* _Task statement_
Each and every line below goes into your answer unchanged, but leave out the images.

----

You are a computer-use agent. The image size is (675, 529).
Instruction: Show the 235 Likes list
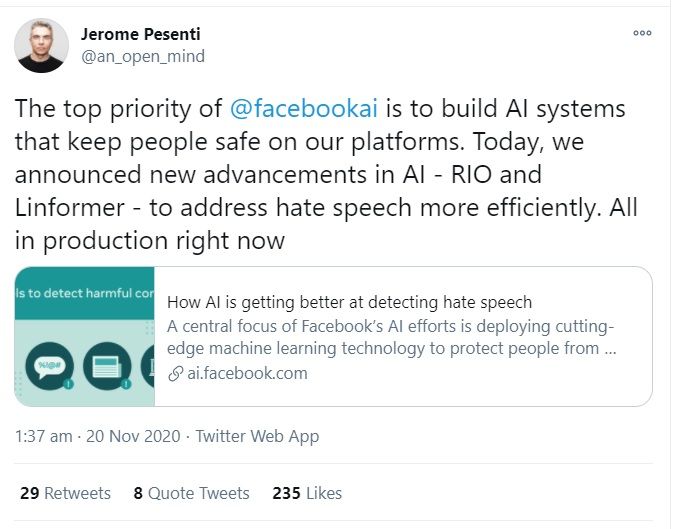(306, 493)
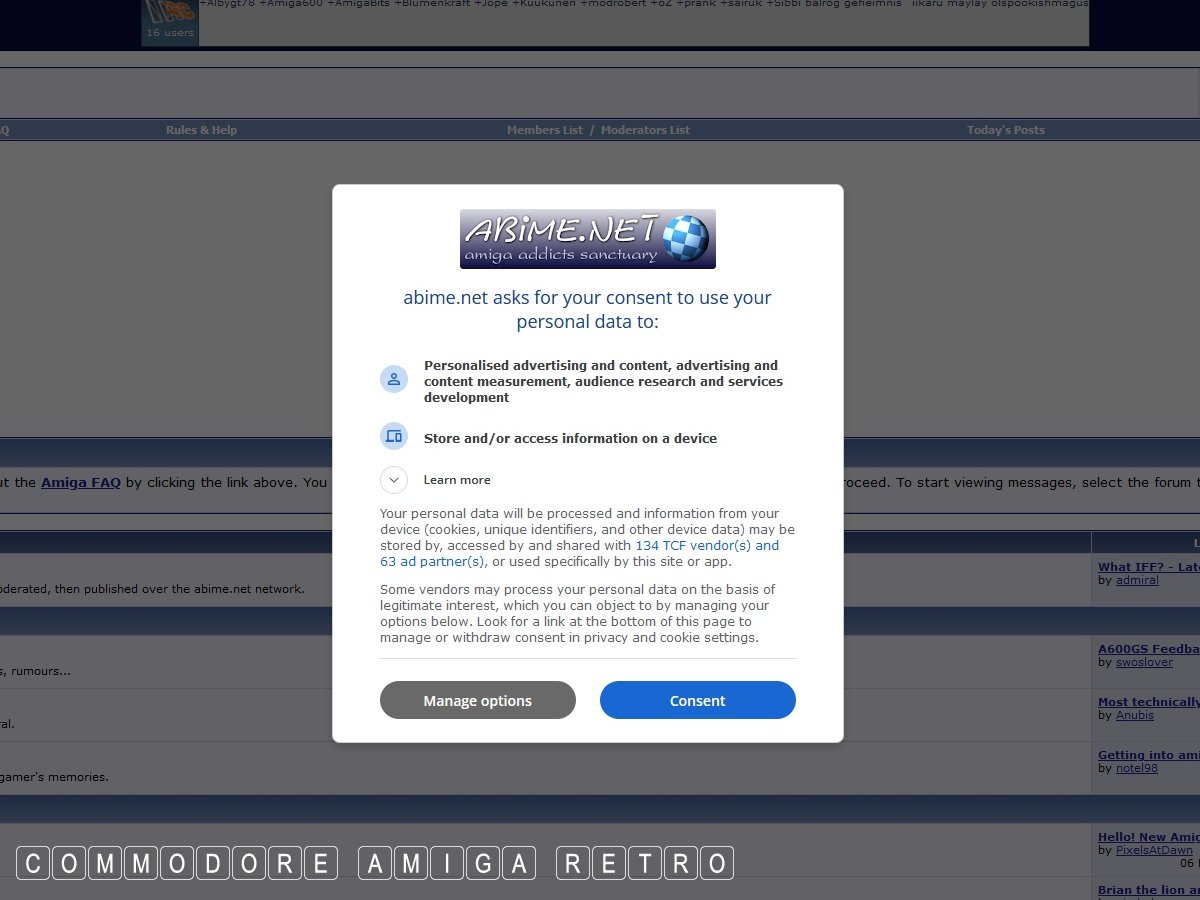Expand the Learn more chevron

[394, 480]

----

* _Exercise answer_
You are a computer-use agent. The image size is (675, 529).
Instruction: Show the 235 Likes list
(306, 493)
Expand the Learn more chevron

[394, 480]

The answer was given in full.